Despite such dismal survival statistics, local control (LC) remains an important goal so as to prevent death by asphyxiation or hemorrhage, which are historically cited as the causes of death in 50% to 75% of patients.[8-10] LC is ultimately determined by the relative, often interrelated, success of both surgery and radiation therapy (RT). Complete surgical extirpation is limited by the degree of extrathyroidal extension (ETE/ATC) and by the comorbidities typically seen in the affected population, which is largely elderly (< 10% under 50 years of age). Fewer than half of patients undergo resection, and fewer than half of those who do (< 25% to 30% overall) complete a gross total resection (GTR); far fewer (< 15%) achieve a microscopic complete (R0) surgical status.[2,12,13] The success of RT is more difficult to quantitate. Eradication of disease is dependent on the volume of disease irradiated, the total dose applied, and the inherent radiosensitivity of the tumor. In ATC, these variables represent great challenges, since the volume of disease is typically large, the dose is constrained by the tolerance of the nearby anatomical structures (spinal cord, 50 Gy; esophagus, 60 Gy), and the biology is recognized to be one of the most explosive in oncology. Genomic instability leads to frequent mutations, accounting for both accelerated repopulation and acquired radioresistance. Resistance to RT is further enhanced by the hypoxia associated with larger bulk of tumors. Unless an effective dose can be applied such that the entirety of the tumor within the surgical bed is sterilized, mutated residual clonogens will likely require even higher doses per given volume of disease for eradication. Radiocurability is unlikely given the dose-limiting tolerance of the normal tissues; hence, surgery is retained in an aggressive multimodal approach.

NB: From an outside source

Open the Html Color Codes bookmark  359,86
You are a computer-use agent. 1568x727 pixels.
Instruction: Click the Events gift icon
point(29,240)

A review of the literature regarding the role of RT in the management of ATC is especially tedious given the rarity of ATC (consisting of less than 2% of thyroid cancers) and the availability of only retrospective reviews, with no prospective randomized trials to guide patient care. A review of the literature may seem of questionable value given the apparent lack of change in long-term survival (LTS) over the past 50 years. Nevertheless, in the interest of securing LC, more recent literature attests to significant accomplishments, including changes in the pattern of the cause of death; improvement in the least short-term median survival (ms); and reports that some patients presenting with palpable tumors—and even a few with initially unresectable (R3) tumors—may become long-term, no-evidence-of-disease survivors (LTS/NED). However, these accomplishments have required the adoption of a multimodal strategy (MMS) incorporating surgery, RT, and sensitizing CTX (combined modality therapy [CM]); the efficacy of such a strategy must be individualized in accordance with the likelihood of accomplishing reasonable goals, and must be weighed against the risk of incurring significant acute and late toxicities.
In this article, we endeavor to clarify the role of RT and CTX in the treatment of ATC; we note important contributions of the historical literature, and we review more contemporary strategies adopted by several renowned institutions, each of which in its own way has addressed the challenge of treating locally advanced tumors and of identifying treatment variables that may be predictive of LTS. Given that none of the available studies have stratified patients according to defined prognostic variables, the use of secondary metrics, described herein, may be useful to decipher the literature and extend interpretations so as to make them relative to individual patient care. Furthermore, while achieving “durable” LC (as opposed to only temporary LC) might be irrelevant for patients who may be currently doomed to succumb to initial or occult DMs, such a goal may become imperative should target therapies soon fulfill prospects of having an impact on metastatic disease. The evolving milestones in the development of these novel systemic therapies will also be reviewed.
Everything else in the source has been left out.